(Pixel coordinate grounding data)
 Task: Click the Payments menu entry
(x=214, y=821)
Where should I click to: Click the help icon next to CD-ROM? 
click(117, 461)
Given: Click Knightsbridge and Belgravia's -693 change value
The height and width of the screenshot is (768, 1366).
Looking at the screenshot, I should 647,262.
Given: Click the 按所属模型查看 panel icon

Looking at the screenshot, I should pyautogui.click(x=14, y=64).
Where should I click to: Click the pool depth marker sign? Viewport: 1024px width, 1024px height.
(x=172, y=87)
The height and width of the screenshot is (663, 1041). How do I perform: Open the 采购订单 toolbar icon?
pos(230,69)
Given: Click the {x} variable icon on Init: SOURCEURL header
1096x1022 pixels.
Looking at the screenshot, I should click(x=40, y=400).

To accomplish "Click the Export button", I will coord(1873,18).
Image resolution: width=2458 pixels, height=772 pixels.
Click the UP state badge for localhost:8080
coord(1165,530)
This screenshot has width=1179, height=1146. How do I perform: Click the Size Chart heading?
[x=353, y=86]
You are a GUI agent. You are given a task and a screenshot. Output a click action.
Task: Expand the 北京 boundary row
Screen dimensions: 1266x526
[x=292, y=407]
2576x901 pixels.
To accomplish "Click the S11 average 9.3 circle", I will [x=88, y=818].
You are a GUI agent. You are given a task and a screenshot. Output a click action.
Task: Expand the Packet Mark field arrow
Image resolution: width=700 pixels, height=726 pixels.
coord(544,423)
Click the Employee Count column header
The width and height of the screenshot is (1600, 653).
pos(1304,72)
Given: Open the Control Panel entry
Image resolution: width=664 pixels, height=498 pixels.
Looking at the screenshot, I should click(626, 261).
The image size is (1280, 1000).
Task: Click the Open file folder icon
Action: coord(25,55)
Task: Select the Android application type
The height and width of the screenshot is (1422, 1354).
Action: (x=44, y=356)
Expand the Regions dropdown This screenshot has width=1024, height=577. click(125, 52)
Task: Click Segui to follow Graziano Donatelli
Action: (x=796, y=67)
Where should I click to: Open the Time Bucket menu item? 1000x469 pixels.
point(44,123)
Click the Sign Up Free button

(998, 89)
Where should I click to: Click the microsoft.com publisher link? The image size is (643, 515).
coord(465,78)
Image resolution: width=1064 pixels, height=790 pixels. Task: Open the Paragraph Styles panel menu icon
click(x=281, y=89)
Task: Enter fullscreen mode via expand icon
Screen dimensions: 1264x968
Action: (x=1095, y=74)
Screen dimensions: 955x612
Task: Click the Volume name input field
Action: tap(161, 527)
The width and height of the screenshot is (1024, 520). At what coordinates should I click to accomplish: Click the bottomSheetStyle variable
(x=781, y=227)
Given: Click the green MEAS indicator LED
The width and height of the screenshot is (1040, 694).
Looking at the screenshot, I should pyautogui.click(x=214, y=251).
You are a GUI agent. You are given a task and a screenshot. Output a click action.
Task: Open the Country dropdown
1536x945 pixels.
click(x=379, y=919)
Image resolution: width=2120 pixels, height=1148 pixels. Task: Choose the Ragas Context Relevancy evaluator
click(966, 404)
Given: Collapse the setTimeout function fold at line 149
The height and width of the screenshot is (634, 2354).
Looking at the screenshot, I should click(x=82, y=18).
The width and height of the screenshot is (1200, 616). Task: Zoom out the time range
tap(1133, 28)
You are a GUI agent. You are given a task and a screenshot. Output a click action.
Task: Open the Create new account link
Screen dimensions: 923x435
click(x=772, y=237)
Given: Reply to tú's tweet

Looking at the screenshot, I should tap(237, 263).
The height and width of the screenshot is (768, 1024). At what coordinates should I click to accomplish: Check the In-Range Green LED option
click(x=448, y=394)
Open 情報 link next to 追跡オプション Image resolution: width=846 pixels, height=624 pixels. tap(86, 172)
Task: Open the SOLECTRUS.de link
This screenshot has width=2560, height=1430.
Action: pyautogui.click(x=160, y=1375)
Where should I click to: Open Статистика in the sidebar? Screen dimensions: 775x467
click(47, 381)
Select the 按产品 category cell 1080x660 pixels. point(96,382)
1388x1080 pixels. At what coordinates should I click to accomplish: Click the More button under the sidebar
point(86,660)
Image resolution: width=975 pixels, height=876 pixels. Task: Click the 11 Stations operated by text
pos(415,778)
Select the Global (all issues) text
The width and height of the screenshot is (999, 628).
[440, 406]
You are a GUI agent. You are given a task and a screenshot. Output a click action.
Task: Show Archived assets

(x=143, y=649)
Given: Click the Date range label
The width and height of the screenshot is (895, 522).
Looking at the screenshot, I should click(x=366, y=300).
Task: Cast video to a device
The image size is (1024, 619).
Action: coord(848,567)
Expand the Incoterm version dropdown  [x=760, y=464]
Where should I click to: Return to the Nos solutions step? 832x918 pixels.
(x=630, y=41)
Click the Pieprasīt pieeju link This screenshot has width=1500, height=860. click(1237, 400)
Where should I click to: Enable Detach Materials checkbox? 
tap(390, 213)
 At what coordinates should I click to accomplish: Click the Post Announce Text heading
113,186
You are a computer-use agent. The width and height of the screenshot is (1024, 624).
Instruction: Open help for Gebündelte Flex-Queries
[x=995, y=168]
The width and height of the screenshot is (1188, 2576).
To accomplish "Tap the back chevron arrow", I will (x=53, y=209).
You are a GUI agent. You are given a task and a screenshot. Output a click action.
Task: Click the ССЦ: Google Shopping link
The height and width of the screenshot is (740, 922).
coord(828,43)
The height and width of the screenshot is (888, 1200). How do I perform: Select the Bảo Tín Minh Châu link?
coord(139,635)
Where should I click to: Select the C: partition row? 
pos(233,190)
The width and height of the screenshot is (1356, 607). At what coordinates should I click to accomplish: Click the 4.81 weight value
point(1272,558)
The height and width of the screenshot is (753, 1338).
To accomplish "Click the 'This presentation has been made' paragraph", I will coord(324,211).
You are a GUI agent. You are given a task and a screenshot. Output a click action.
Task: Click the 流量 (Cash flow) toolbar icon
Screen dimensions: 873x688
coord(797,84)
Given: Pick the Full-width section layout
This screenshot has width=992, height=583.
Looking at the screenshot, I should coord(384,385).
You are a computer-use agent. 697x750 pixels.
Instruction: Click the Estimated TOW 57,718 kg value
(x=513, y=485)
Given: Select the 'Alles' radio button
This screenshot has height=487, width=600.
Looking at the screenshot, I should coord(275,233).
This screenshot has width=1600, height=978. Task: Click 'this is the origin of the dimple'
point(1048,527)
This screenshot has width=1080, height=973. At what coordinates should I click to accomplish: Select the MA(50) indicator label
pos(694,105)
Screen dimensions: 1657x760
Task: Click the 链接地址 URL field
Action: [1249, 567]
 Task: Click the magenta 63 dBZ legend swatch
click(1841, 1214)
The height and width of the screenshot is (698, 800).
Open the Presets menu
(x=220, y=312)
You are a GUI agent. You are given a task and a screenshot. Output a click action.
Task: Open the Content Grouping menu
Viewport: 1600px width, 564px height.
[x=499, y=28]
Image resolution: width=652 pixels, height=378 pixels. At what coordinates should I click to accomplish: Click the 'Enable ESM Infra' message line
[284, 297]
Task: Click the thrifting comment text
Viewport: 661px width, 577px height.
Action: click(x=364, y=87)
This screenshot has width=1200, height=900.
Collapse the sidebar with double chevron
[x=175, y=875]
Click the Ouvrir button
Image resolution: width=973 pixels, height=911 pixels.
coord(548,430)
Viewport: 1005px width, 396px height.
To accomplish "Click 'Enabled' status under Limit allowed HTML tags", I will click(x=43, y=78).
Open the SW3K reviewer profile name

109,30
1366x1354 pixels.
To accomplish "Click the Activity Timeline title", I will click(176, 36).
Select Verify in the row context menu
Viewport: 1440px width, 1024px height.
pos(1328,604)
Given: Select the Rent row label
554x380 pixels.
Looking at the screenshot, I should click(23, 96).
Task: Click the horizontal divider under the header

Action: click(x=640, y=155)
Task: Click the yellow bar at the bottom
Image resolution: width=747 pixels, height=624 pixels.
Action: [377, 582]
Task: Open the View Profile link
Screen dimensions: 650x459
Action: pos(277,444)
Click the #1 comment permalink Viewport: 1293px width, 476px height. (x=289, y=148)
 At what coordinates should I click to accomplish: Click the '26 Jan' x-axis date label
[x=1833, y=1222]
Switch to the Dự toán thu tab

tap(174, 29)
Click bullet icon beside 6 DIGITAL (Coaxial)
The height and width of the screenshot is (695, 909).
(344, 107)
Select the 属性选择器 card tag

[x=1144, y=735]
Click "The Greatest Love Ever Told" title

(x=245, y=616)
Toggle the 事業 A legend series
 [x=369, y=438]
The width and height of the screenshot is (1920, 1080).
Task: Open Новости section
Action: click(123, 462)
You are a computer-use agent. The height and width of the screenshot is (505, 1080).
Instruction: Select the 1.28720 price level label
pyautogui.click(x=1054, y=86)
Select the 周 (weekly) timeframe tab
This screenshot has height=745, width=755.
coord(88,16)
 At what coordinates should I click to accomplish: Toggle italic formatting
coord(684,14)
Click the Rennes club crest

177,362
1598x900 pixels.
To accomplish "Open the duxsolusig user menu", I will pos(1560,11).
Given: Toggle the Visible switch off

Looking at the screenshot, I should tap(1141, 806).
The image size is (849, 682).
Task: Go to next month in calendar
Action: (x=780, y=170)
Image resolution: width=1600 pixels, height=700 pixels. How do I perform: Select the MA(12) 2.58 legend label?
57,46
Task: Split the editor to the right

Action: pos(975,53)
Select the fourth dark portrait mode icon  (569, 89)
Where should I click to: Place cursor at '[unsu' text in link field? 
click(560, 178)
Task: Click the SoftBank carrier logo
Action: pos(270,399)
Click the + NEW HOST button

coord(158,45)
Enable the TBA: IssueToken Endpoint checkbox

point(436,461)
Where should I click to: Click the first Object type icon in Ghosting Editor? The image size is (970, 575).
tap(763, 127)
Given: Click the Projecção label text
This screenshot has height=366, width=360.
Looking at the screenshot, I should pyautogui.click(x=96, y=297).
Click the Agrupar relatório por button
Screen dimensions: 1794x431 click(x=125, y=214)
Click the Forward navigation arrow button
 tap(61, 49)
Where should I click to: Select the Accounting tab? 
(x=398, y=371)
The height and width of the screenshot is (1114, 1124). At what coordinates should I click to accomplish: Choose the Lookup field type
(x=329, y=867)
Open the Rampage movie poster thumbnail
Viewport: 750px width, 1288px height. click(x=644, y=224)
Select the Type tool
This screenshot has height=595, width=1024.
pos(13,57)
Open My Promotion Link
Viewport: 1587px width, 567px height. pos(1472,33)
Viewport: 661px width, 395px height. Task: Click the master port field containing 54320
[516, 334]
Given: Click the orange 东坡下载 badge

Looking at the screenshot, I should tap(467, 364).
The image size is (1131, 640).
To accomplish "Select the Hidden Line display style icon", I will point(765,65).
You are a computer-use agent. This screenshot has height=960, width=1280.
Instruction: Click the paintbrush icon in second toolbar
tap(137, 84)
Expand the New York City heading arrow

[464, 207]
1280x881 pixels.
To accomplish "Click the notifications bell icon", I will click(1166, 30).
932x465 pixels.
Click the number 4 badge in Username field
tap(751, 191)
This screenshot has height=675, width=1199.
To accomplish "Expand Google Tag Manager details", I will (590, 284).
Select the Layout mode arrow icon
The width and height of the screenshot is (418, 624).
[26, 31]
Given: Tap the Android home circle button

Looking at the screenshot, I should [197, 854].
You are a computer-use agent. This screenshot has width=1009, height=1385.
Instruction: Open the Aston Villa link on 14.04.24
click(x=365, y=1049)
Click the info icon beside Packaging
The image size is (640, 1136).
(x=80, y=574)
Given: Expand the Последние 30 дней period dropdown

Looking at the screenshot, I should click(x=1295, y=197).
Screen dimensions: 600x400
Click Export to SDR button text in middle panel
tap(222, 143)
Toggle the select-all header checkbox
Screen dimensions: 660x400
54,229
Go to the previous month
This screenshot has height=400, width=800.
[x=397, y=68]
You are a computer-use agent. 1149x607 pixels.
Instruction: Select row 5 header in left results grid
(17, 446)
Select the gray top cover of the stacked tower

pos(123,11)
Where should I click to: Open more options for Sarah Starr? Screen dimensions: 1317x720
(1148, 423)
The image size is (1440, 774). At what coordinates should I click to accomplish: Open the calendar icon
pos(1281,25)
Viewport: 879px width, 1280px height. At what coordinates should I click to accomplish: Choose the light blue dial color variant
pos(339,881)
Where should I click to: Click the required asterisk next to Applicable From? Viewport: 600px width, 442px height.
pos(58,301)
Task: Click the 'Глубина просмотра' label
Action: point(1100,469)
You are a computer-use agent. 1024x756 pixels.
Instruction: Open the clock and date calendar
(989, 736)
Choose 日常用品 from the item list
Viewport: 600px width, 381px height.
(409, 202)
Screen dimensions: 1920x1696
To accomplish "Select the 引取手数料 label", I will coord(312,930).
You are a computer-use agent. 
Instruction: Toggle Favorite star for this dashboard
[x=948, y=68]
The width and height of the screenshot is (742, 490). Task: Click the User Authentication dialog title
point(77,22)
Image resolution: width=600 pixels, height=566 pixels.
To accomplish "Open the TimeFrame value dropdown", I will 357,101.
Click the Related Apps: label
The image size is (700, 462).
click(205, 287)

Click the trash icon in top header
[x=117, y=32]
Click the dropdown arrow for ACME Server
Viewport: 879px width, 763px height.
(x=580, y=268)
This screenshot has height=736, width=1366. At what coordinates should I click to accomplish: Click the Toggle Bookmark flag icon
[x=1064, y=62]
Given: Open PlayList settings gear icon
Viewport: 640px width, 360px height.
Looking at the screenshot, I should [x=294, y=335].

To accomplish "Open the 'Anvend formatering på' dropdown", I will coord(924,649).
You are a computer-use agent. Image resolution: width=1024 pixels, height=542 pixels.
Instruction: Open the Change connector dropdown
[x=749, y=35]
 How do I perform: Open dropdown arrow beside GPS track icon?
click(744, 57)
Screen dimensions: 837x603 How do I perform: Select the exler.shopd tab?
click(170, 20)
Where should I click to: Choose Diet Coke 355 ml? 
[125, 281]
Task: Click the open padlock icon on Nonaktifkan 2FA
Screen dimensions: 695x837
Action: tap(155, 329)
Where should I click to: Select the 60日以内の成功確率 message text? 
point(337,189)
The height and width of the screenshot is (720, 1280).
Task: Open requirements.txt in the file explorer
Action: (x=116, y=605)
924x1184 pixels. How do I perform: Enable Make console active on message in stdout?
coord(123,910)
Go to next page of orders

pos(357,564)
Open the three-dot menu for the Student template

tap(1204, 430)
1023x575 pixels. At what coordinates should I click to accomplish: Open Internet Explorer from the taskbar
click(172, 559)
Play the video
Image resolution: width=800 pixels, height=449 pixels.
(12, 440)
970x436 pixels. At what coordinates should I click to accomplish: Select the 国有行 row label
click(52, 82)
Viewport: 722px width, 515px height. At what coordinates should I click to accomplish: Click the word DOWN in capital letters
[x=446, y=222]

[Your goal]:
Every line holding the string "comment" should be copied here, so please find those lines in the data.

[Response]:
Task: Click the thrifting comment text
Click the #1 comment permalink Viewport: 1293px width, 476px height. (x=289, y=148)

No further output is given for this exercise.